▸ EXERCISE: In the records below, find the line containing "Image resolution: width=1668", then copy that line and all lines after it, exactly, omitting every picture.

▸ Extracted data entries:
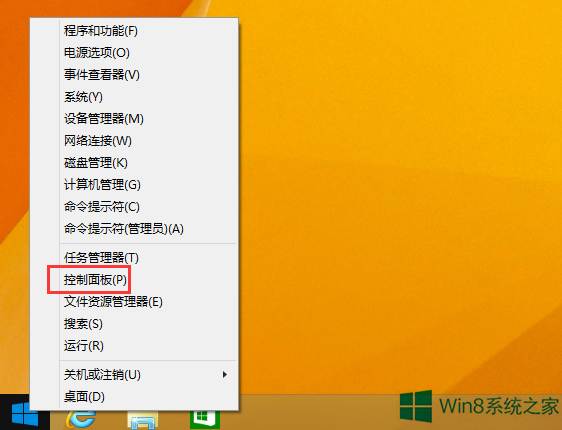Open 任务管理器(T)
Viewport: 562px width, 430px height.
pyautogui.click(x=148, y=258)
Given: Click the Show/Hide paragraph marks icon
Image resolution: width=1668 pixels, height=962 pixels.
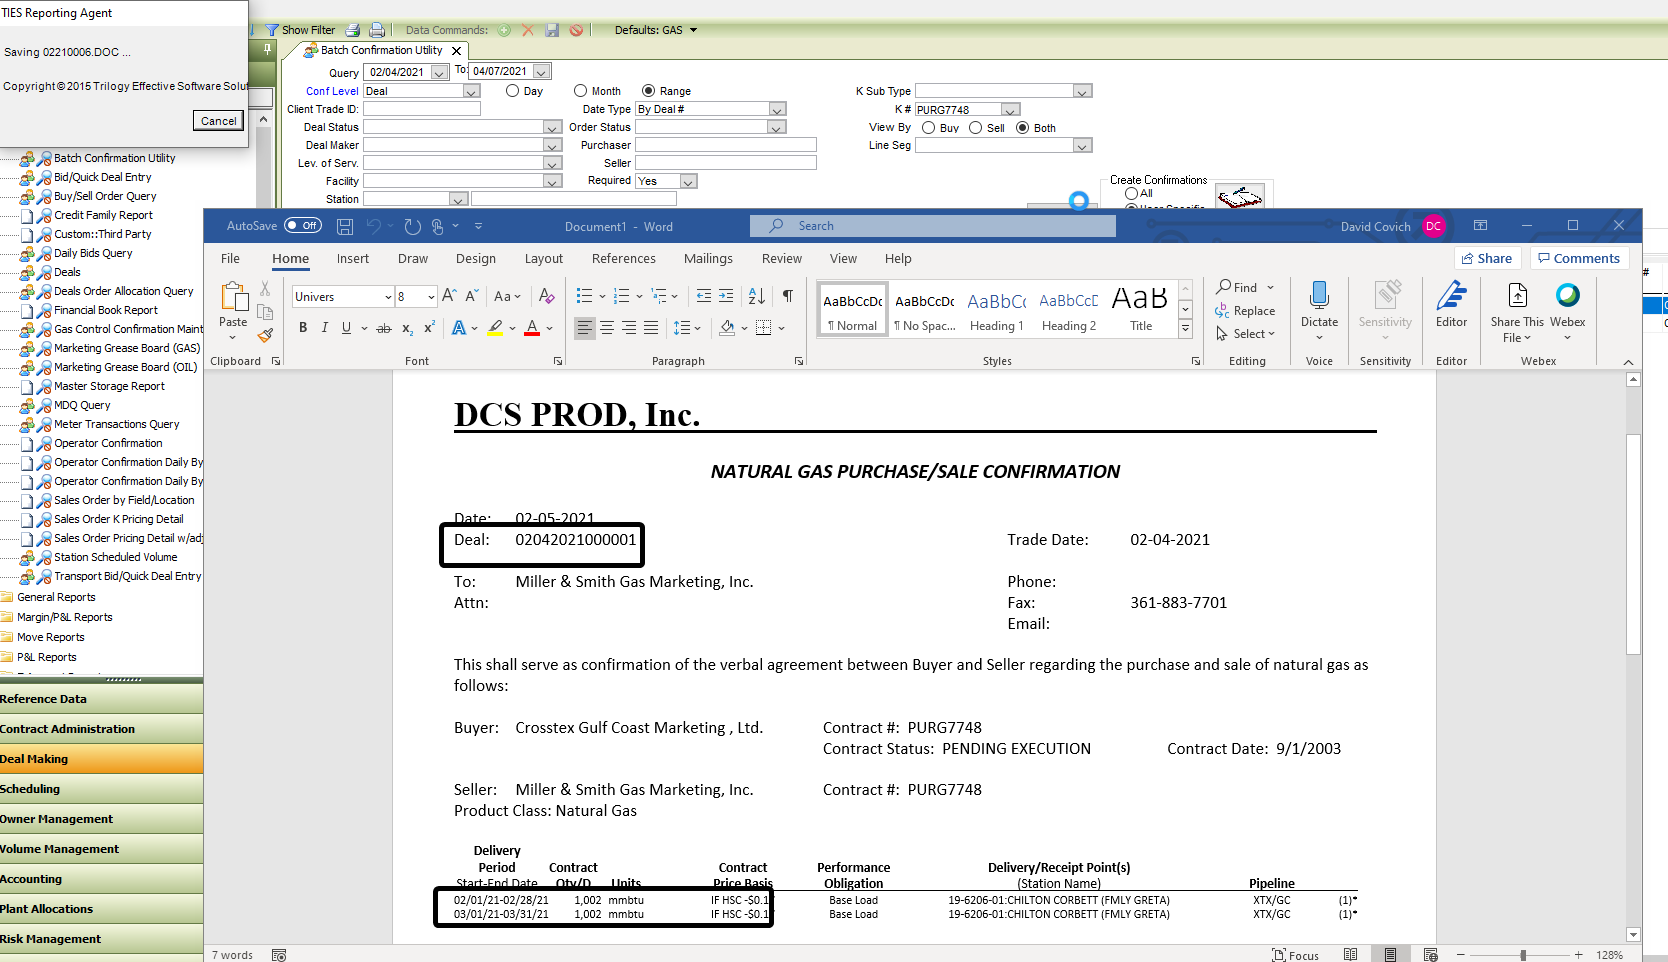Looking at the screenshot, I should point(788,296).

▸ OUTPUT:
Image resolution: width=1668 pixels, height=962 pixels.
Looking at the screenshot, I should point(788,296).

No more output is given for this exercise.